> PASSAGE TO READ:
════════
Hospitals Don't Have to Be Ugly
No, this isn't a spa. It's a design for a outpatient oncology center, created by Wirt Design as a contest entry at Neocon West (an interior design trade show, not a gathering of policy wonks). I saw it there and, like many other attendees, voted it a winner.
After all, why shouldn't an outpatient oncology center look like a spa? Chemotherapy is unpleasant enough already without requiring patients to be treated in depressing, ugly surroundings. "The space responds to basic human needs for patients by providing comfort, convenience and safety," says the Wirt Design website. The space also provides beauty, a bit of pleasure in unpleasant circumstances. (For a better look at the space, see the Wirt Design page.)
Of course, that's just a theoretical design, cooked up for a contest. This NYT feature reports on the trend toward incorporating aesthetics into health care environments:
If there is one universal truth about hospitals, it is that they are drab, dismal places, not at all designed to soothe and heal.
The furniture is industrial-grade, cookie-cutter. Lights are fluorescent and harsh. Noise, according to one recent study, can reach jackhammer proportions. Windows open onto concrete jumbles. And then there is the smell of antiseptic infused with cafeteria grub that inspires in visitors a kind of anti-madeleine moment.
════════
> USING THE INFORMATION:
a) Reproduce the post on hospital design from "After all, why" to "soothe and heal.".
b) Answer these questions from the post on hospital design:
(i) At which trade show was the design shown as a contest entry?
(ii) What kind of facility was the design created for?
(iii) How does the quoted feature describe hospital lights?

> DATA LISTING:
════════
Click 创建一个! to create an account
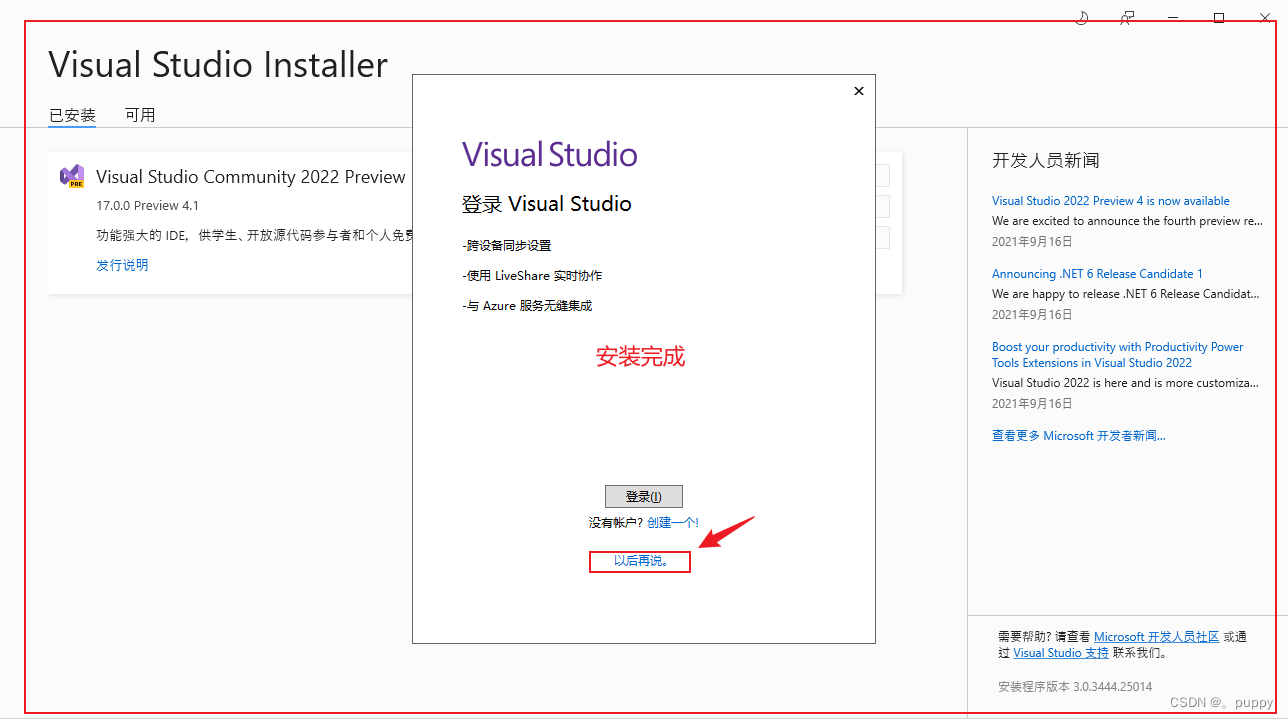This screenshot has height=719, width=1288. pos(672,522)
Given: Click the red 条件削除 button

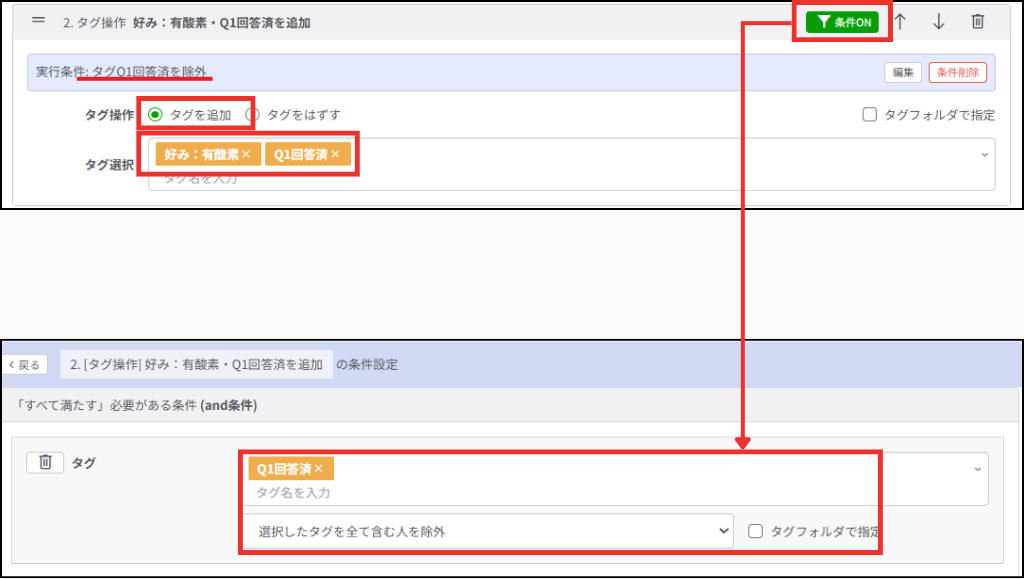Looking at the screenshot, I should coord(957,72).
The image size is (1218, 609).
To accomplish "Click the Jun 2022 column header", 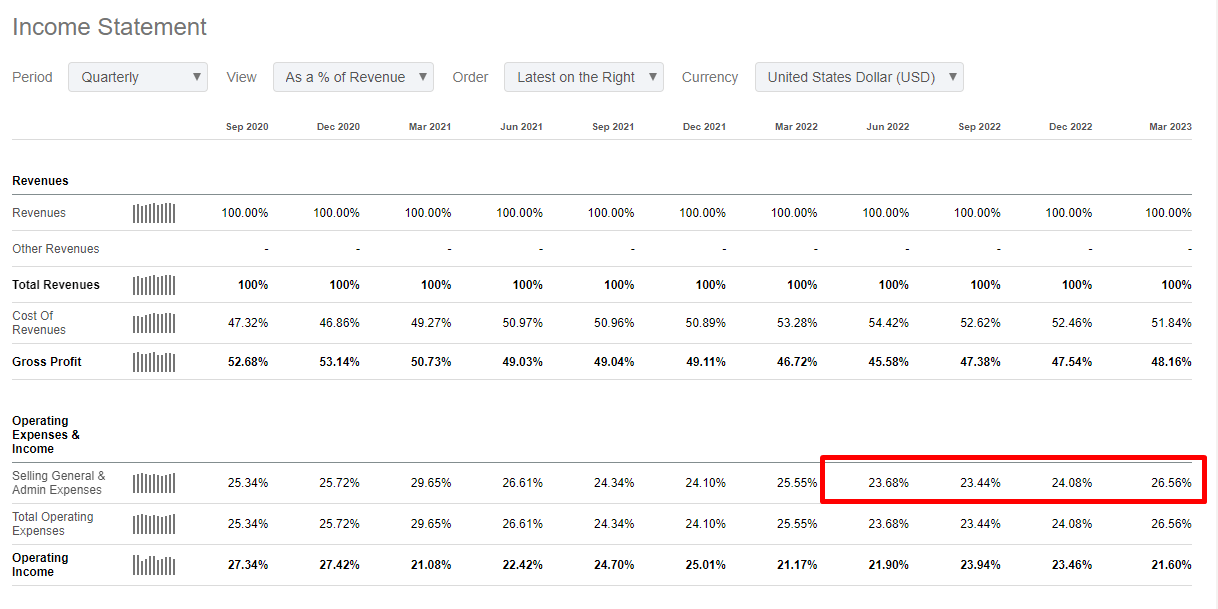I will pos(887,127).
════════
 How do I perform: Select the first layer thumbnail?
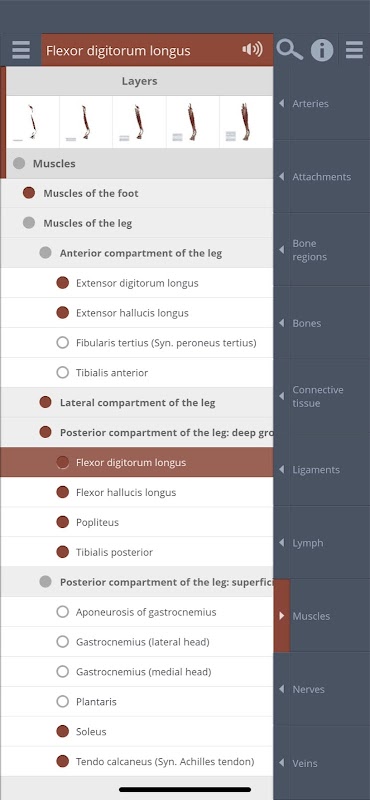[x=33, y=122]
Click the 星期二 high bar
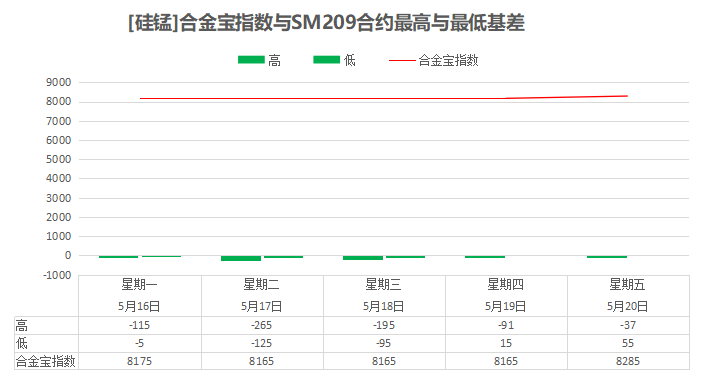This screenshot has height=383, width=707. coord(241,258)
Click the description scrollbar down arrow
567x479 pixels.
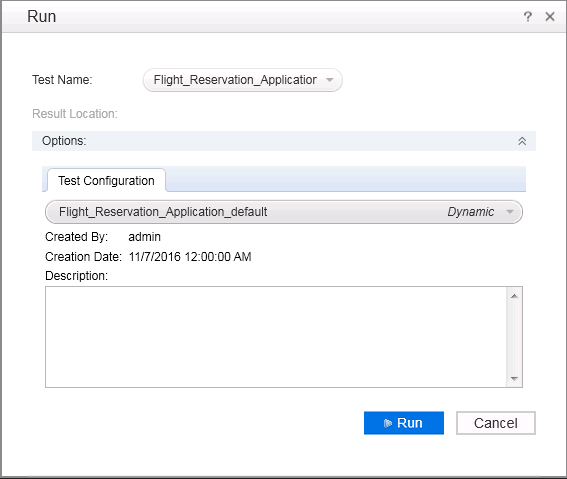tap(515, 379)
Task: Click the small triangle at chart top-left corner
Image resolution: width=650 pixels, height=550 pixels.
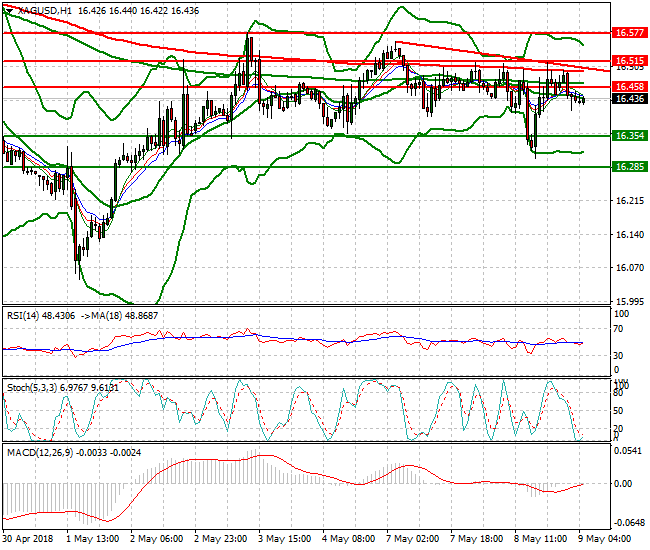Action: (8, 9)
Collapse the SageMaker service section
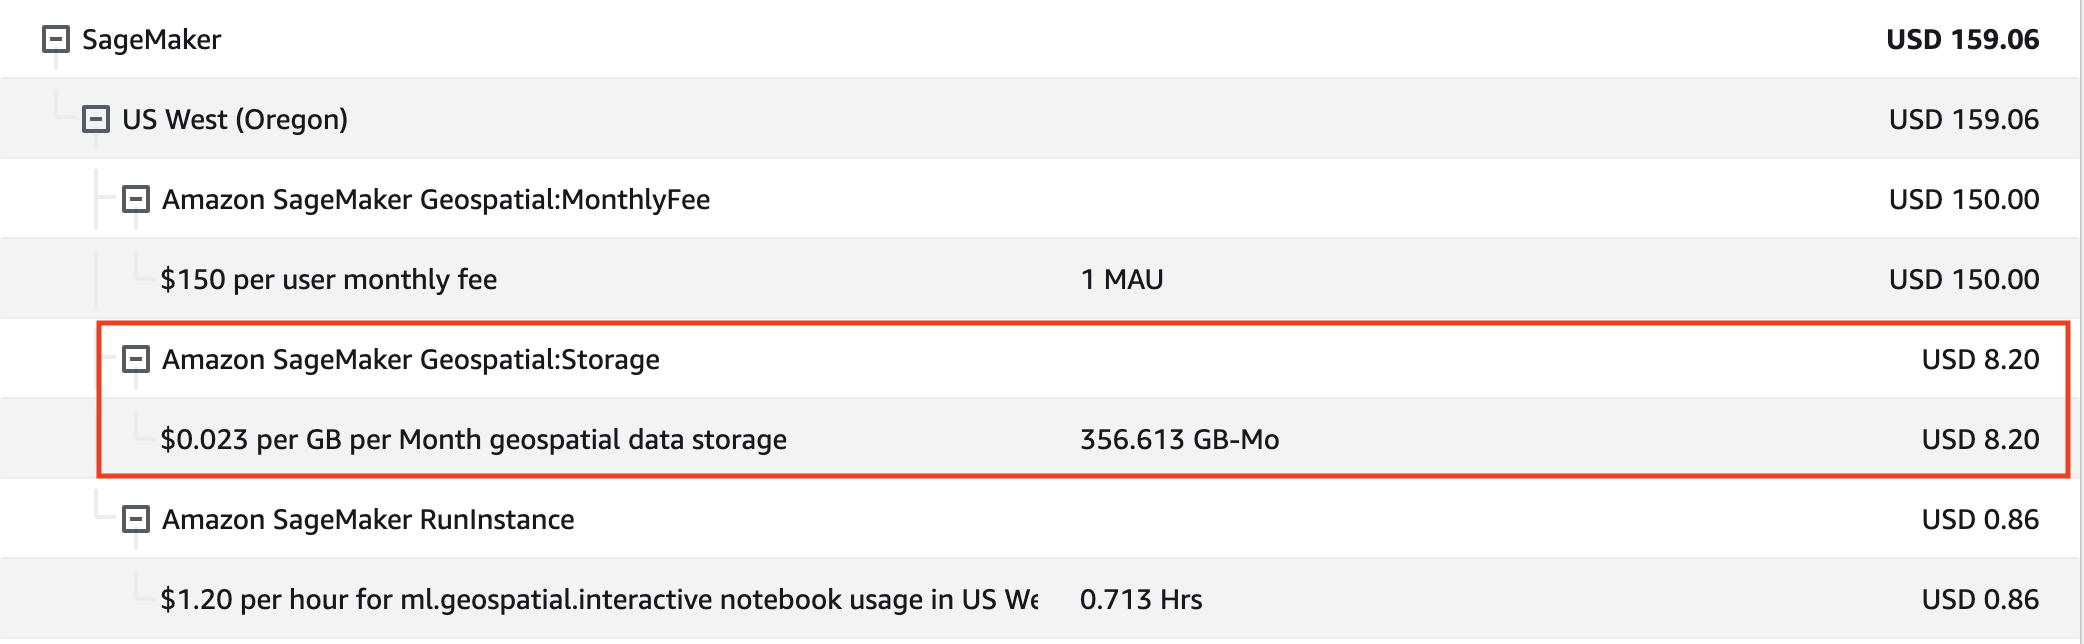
════════
> TASK-BY-TASK RESULTS:
a)
After all, why shouldn't an outpatient oncology center look like a spa? Chemotherapy is unpleasant enough already without requiring patients to be treated in depressing, ugly surroundings. "The space responds to basic human needs for patients by providing comfort, convenience and safety," says the Wirt Design website. The space also provides beauty, a bit of pleasure in unpleasant circumstances. (For a better look at the space, see the Wirt Design page.)
Of course, that's just a theoretical design, cooked up for a contest. This NYT feature reports on the trend toward incorporating aesthetics into health care environments:
If there is one universal truth about hospitals, it is that they are drab, dismal places, not at all designed to soothe and heal.

b)
(i) Neocon West
(ii) An outpatient oncology center
(iii) Fluorescent and harsh